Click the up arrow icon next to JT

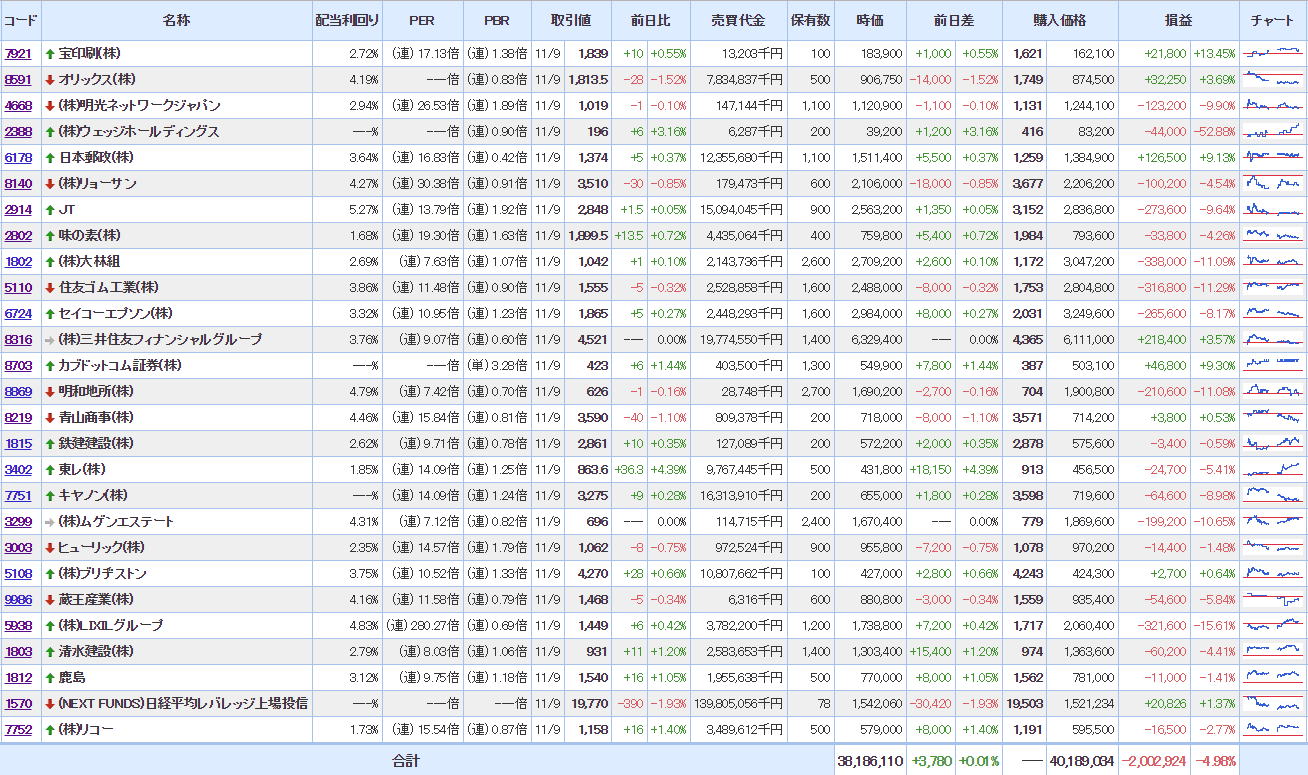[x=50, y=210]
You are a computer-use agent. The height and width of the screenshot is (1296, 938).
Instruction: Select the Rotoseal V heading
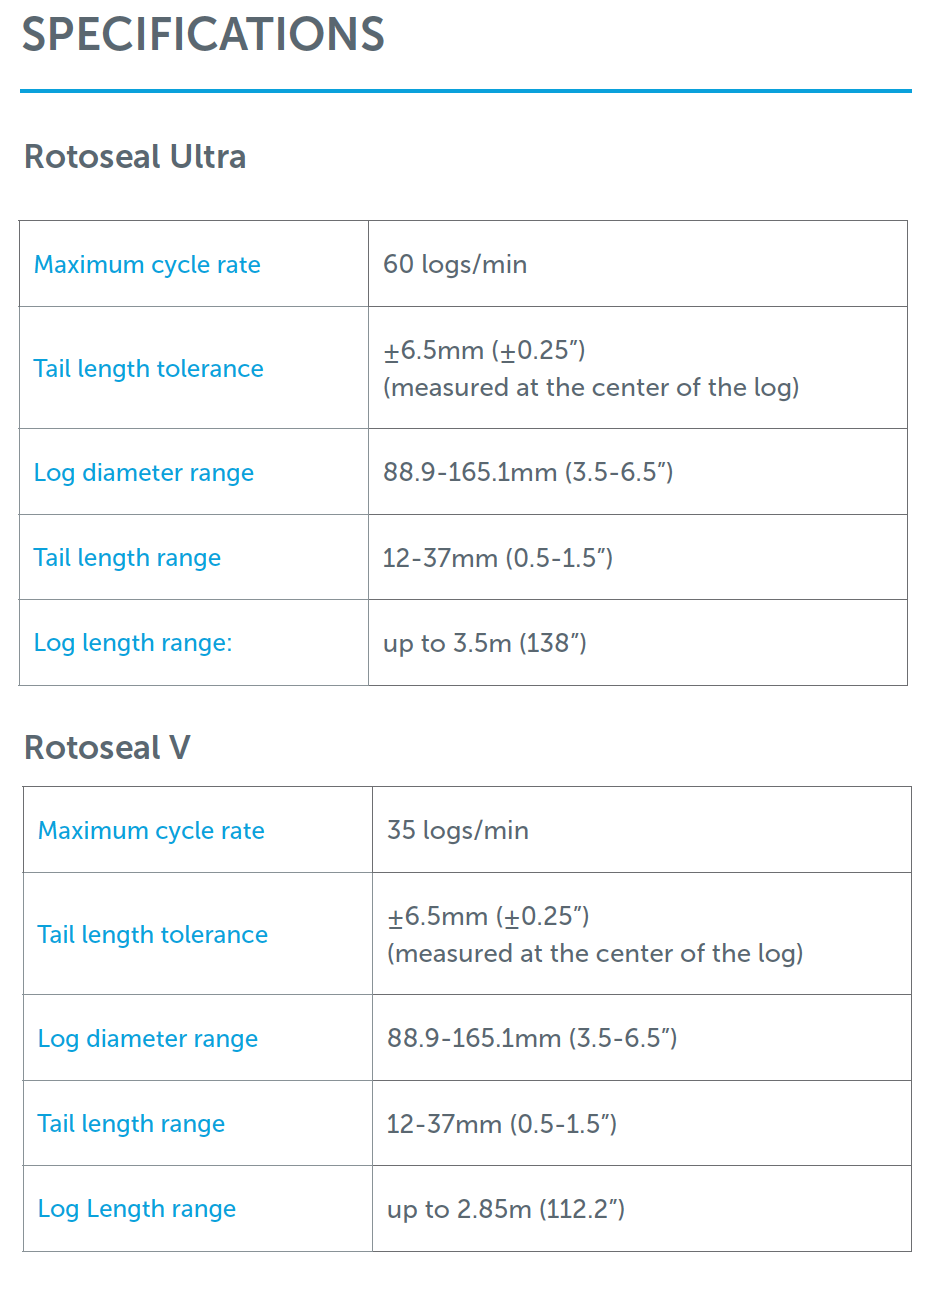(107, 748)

— Work order —
For every entry above, please output the text exactly and leave any picture behind.

— Output of the task —
Click the up arrow icon next to JT

[x=50, y=210]
You are a computer-use agent. The height and width of the screenshot is (1296, 938).
Instruction: Select the Rotoseal V heading
(107, 748)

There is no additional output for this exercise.